The prime minister Sebastião de Melo (1st Marquis of Pombal) also survived the earthquake and organized relief and rehabilitation efforts. He is also credited with building a new city with better protection against earthquakes; wider roads and earthquake “proof” designs. The city left the museum sans roof as a reminder of the earthquake.

Roofless Museum

While in the square, we we treated to the changing of the guard. It was very quick!

One of Antonio’s pet peeves is the city ripping off the tourists. He considers the Santa Justa Elevator to be the biggest rip off in Lisbon. People wait in a huge line and then pay 5€ to ride the elevator to the observation deck. Antonio took us there by a back way and we access the observation deck quickly and for free – score!

View from Observation Deck
Making Pastéis de Bacalhau com Queijo (cheesed-stuffed fish cakes)

In contrast to the tourist traps, Antonio gave us his must do list:

Lisbon Cathedral – Sé de Lisboa

Alfama district for the best (illegal) ginja and (legal) fado

Belém for the 16th-century Tower of Belém, sail-shaped Discoveries Monument, the vast Gothic Jerónimos Monastery and the popular Pastéis de Belém patisserie famed for its custard tarts.

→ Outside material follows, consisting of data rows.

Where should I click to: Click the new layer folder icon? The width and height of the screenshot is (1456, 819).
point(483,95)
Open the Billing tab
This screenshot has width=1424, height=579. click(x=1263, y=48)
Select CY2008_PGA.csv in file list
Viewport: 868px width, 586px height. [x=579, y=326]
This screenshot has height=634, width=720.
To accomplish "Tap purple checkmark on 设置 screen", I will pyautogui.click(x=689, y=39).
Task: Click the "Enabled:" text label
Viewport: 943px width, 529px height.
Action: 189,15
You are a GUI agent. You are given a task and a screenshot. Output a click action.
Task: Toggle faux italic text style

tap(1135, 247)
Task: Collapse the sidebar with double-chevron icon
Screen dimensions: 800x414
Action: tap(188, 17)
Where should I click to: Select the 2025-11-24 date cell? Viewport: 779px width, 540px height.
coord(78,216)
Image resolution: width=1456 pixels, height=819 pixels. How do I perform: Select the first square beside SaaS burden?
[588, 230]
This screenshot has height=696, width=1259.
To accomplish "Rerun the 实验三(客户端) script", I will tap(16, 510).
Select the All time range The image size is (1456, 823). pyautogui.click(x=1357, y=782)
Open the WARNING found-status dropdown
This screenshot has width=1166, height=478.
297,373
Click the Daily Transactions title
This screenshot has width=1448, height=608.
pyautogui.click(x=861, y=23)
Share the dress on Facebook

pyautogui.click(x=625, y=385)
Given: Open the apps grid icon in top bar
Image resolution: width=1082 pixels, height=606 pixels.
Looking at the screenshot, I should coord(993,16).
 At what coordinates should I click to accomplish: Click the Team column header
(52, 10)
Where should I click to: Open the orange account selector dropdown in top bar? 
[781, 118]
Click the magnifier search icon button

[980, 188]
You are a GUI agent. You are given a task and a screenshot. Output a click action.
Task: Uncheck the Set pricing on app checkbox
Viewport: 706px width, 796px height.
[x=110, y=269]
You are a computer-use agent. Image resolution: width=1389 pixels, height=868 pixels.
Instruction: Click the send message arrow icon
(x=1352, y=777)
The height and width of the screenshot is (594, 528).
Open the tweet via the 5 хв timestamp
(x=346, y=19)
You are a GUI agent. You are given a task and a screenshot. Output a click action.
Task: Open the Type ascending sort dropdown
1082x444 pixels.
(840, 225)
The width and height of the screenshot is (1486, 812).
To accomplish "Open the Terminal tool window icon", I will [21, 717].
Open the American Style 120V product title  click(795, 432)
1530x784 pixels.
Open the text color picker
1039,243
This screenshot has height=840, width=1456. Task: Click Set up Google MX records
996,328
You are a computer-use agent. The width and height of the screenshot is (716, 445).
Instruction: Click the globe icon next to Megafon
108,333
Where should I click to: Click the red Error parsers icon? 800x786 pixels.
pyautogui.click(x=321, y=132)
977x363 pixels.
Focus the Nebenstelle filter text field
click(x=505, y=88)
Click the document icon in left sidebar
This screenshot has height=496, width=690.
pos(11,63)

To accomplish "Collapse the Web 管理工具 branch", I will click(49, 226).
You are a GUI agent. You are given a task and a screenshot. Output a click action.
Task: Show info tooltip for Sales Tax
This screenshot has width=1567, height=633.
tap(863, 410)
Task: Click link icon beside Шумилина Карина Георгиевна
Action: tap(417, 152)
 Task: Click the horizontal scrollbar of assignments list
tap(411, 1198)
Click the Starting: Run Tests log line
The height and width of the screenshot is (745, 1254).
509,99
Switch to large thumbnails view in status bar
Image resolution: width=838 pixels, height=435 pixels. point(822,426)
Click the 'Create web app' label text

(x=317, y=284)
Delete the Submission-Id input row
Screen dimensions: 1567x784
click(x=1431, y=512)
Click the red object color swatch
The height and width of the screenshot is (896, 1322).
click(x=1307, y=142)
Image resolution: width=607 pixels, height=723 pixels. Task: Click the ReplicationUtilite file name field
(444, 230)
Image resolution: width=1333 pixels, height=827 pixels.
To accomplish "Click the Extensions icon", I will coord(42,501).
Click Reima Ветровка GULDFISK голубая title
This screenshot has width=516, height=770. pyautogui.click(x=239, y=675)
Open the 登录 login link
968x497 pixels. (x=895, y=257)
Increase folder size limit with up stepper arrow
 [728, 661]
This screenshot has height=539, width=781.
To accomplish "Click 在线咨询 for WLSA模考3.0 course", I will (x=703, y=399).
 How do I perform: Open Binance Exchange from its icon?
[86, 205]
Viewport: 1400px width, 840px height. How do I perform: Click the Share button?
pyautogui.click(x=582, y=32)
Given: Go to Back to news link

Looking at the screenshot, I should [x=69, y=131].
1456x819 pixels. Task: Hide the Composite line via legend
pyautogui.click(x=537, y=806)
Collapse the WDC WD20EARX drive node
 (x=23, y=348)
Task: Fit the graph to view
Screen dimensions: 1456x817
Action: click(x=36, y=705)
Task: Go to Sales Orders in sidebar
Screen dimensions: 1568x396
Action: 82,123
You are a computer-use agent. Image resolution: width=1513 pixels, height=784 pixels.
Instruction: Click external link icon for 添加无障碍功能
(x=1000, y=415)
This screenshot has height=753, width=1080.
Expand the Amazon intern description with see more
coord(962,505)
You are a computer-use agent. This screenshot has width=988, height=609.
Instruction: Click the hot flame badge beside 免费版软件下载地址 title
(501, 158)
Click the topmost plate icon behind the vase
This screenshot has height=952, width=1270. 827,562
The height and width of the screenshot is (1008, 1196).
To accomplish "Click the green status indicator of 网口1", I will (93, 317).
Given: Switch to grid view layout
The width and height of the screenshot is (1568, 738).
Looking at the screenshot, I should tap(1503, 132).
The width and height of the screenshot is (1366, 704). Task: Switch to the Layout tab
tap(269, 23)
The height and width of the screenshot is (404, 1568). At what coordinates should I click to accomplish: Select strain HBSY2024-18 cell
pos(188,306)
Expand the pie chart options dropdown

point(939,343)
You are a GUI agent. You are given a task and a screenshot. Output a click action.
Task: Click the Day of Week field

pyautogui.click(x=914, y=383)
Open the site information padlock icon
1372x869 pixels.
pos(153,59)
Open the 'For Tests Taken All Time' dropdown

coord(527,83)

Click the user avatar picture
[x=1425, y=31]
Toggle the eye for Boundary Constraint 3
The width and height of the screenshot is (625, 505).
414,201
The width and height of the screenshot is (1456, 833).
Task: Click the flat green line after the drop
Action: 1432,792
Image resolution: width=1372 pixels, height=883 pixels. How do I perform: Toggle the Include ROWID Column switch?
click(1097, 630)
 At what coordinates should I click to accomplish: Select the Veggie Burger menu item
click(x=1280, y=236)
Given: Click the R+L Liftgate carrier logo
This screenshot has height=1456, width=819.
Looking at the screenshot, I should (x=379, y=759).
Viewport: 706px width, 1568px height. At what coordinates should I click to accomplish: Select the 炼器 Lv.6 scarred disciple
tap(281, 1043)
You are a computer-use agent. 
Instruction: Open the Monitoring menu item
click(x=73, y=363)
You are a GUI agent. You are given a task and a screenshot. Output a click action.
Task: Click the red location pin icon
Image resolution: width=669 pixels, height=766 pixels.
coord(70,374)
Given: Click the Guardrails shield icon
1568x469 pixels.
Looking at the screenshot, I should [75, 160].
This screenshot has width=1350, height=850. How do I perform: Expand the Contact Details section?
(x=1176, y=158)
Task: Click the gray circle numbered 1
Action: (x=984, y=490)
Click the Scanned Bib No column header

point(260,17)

Sintra for Pena Castle especially the magnificent gardens. 

Next stop on our tour is Rossio Square aka Peter IVth Square. Here Antonio told us a very amusing tale about the figure of Peter IVth atop the column. According to Antonio, the figure originally represented Maximilian Emperor of Mexico appointed by Napoleon. Maximillian was assassinated before the figure was sent and the Mexicans told them to keep it. Though Maximillian and Peter looked nothing alike, the figures is atop a very tall column so no one thought it would matter. God knows if that’s true but it is funny!

Our next stop is Praça da Figueira, regarded as the third square of the Baixa district. Here we find a bronze statue of King John I on the right hand corner giving him a view of the Augusta Arch and the harbour. 

John 1

The Augusta Arch is a stone, memorial arch-like, historical building and visitor attraction on the Praça do Comércio. It was built to commemorate the city’s reconstruction after the 1755 earthquake. It has six columns and is adorned with statues of various historical figures. 

Augusta Arch

The arch faces the Praça do Comércio and features a statue of King Joseph I facing the harbour with his back to the city. The king is on horseback with snakes surrounding his feet symbolically crushing them. 

This square was the site of the assassination of the second last king of Portugal by two members of the Republican Party which overthrew the monarchy two years later. 

It’s here that we bid adieu to our guide Antonio and head off to explore (or recover) on our own!